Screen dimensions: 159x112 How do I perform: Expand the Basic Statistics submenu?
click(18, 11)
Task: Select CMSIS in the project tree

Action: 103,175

* * *

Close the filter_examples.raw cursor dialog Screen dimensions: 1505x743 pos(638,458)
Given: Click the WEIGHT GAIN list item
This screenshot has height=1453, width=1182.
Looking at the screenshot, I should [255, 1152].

==

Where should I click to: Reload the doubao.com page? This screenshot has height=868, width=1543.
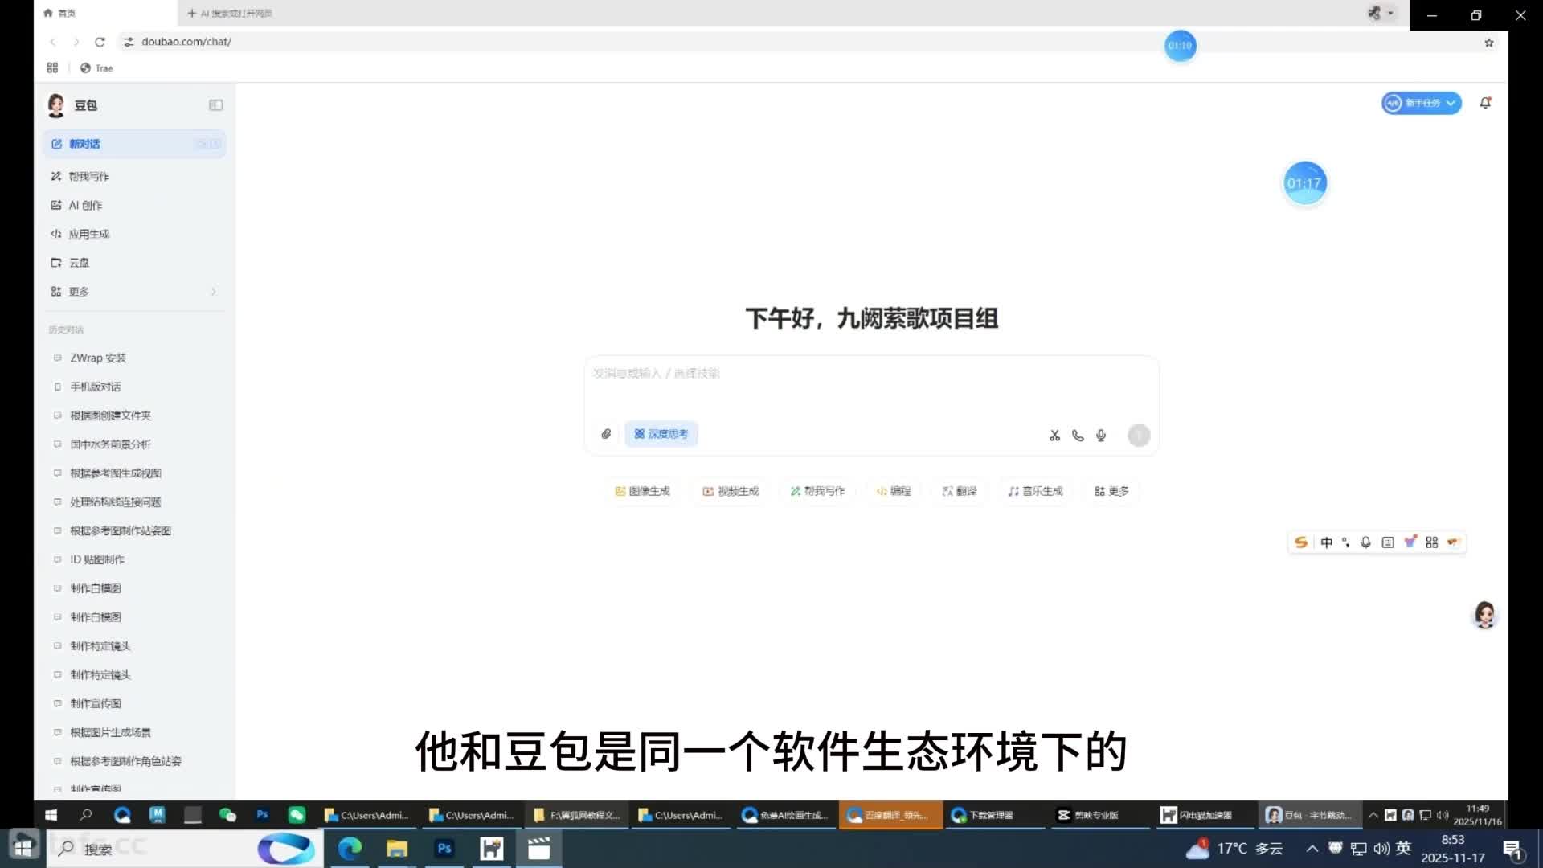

Set problem >> Change "WEIGHT GAIN" to "BODY WEIGHT" in the records from the line with "Given: Click the WEIGHT GAIN list item" to the line with "Looking at the", and give back only those lines with nothing else altered.

Full answer >>
Given: Click the BODY WEIGHT list item
This screenshot has height=1453, width=1182.
Looking at the screenshot, I should [255, 1152].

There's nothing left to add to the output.